The Agentic Revolution: Double Bill on Agentic Workflows

Workflows Community Talks / The Agentic Revolution: Double Bill on Agentic Workflows

The Agentic Revolution: Double Bill on Agentic Workflows

Woong Shin, Jan Janssen

Talk details

Date May 20, 2026
Time 11:00am PST / 2:00pm EST / 20:00 CEST

Overview

The (R)evolution of Scientific Workflows in the Agentic AI era: Towards Autonomous Science
Woong Shin (Oak Ridge National Laboratory)

Modern scientific discovery increasingly requires coordinating distributed facilities and heterogeneous resources, forcing researchers to act as manual workflow coordinators rather than scientists. Advances in AI leading to AI agents show exciting new opportunities that can accelerate scientific discovery by providing intelligence as a component in the ecosystem. However, it is unclear how this new capability would materialize and integrate in the real world. To address this, we propose a conceptual framework where workflows evolve along two dimensions, intelligence (from static to intelligent) and composition (from single to swarm), to chart an evolutionary path from current workflow management systems to fully autonomous, distributed scientific laboratories. By embedding reasoning and adaptation into workflows, these labs have the potential to accelerate discovery by factors of 10 to 100, transforming exploratory science into a continuous, machine-augmented process.

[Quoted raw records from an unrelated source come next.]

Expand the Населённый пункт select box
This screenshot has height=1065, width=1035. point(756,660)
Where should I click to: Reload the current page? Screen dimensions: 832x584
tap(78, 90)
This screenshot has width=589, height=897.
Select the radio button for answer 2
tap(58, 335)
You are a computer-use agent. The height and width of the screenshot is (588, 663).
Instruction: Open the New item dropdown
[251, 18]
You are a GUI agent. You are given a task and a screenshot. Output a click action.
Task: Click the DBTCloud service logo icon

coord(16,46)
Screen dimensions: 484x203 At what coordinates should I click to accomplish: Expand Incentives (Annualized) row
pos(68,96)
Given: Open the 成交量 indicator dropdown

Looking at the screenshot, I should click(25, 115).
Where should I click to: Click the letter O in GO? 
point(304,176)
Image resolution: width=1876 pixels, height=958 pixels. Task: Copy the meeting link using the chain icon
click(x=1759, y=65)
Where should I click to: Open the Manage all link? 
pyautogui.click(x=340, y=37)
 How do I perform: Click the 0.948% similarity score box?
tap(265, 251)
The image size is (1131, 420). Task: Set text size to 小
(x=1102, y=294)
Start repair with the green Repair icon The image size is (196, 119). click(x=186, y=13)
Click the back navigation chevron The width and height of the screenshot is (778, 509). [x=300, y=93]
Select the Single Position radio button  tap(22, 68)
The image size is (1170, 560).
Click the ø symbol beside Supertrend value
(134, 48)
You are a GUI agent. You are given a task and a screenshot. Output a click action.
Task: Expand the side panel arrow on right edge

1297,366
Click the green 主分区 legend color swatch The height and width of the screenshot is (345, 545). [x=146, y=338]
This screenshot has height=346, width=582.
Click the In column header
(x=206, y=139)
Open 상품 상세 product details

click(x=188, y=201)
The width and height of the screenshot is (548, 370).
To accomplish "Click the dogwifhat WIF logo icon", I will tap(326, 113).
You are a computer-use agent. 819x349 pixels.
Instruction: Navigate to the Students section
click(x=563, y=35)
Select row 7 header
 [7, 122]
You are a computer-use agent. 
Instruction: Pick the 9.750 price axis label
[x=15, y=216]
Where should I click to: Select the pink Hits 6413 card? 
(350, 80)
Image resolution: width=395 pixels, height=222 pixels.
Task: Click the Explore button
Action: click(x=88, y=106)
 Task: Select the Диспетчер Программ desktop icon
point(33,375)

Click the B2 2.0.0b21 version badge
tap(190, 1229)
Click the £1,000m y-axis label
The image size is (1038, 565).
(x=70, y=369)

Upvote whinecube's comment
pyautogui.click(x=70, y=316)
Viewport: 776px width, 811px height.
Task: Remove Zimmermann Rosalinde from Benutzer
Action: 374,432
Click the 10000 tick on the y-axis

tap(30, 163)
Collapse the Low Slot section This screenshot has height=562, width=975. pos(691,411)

Large Language Model Agents for Atomistic Simulation Workflows
Jan Janssen (Max Planck Institute for Sustainable Materials)

Large language models (LLMs) are powerful tools for scientific research, particularly in interdisciplinary fields such as materials science, where they can bridge the gap between theory and experimentation. We have explored the potential of LLMs in designing new materials through atomistic simulations. Although LLMs face challenges such as complex Python programming and generating accurate responses, these issues could be overcome by integrating an agentic approach with simulation workflows in the pyiron framework. Our pyiron framework allows LLMs to calculate material properties and perform inverse design, identifying alloy compositions that meet specific criteria. The study highlights the importance of linking research data to scientific workflows to simplify processes for LLMs and researchers alike. The LangSim interface, which combines language and simulation, has been developed to facilitate this integration and is available on GitHub, thereby enhancing the synergy between LLMs and scientific workflows in materials science.